Rather, El Pathos is a musical quantity that coalesced as a result of fate, fortune, friendship and muses that organically aligned. Some in the know might consider its members stars of some sort from their stints in such cutting-edge bands as The Dicks, Offenders, SubPop moto-rockers Catbutt and other notable acts that rock of recent decades. Hell yeah it’s a group that’s super: David Duet on vocals, Rob Buford and Rich Wiley on guitars, Buxf Parrot on bass, Pat Doyle on drums and Mark Kenyon on slide and lap steel guitars. Just listen to their debut album, Love & Hate, for full-throttle confirmation of that fact. And play it loud, okay?

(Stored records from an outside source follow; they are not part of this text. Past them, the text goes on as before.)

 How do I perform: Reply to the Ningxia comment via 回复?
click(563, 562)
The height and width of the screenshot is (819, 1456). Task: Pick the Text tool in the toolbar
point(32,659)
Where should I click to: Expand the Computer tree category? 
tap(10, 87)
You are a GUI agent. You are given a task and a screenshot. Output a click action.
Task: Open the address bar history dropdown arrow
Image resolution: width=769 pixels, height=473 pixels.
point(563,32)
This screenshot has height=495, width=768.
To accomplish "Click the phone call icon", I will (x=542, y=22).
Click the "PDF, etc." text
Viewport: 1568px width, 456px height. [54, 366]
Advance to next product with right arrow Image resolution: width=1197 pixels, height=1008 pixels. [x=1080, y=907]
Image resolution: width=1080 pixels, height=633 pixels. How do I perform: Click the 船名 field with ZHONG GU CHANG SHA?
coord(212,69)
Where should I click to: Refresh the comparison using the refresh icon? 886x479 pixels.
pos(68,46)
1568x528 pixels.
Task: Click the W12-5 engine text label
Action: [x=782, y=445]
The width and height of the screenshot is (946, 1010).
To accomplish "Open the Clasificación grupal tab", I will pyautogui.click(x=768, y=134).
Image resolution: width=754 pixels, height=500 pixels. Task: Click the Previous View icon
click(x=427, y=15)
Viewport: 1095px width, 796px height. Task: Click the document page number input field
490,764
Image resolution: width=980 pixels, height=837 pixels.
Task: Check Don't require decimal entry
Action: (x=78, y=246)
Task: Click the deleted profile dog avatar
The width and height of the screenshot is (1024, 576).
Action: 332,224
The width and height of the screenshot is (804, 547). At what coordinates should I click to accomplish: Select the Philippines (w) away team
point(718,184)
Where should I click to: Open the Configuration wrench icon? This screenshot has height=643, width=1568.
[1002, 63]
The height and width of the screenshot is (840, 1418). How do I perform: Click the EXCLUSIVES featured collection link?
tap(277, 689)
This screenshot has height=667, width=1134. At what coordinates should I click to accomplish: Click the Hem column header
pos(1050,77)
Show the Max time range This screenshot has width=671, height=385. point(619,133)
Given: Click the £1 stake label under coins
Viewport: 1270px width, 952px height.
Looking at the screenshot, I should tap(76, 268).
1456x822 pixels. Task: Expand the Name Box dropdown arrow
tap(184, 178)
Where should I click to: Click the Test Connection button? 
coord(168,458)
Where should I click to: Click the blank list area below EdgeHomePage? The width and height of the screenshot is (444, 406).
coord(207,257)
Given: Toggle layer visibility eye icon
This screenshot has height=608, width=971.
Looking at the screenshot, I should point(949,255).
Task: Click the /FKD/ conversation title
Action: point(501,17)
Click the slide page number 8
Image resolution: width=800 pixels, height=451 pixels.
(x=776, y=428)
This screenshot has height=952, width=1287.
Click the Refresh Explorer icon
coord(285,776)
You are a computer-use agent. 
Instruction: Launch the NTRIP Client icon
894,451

From the blend of soaring, snarling and searing strains of the very first track, “Election Day,” it’s dead obvious that something both gloriously and dangerously timeless is at work on Love & Hate. “Straight Into The Sun” follows to reach back to the era of garage rock and early psychedelia and then drop kick it into the chaos and fury of the 21st Century. Their punk roots power such pummeling tracks as “Ghost,” “Of Days,” “Sundown” and “Rockets Red Glare” that the band takes beyond the genre strictures while remaining true to . Heartbreak becomes a haunting slice of driving rock on “End Of The World” (it’s not; it’s just the end of the girl), a Bukowski street scene meets echoes of The Doors on “Eyes” (check Wiley’s mind-bending solo on the track), “No Blood Of Mine” and “Gypsy Minor” swirl themes of dysfunction within desert rock panoramas, “Little Black Drops” references hard rock from a new vector, and “Suffering Kind” takes its cue from legendary Texas songsmith Townes Van Zandt and fashions the inspiration into a slinky moonlit march. By the time the disc wraps up with the languid hangover of “Yesterday’s Mourning” (with harmonica on that track on others by special guest and Austin twisted bluesman Walter Daniels), it’s dead obvious that the 13 numbers add up to a definitive 2012 rock disc that stands on the shoulders of giants to cast its own long shadow.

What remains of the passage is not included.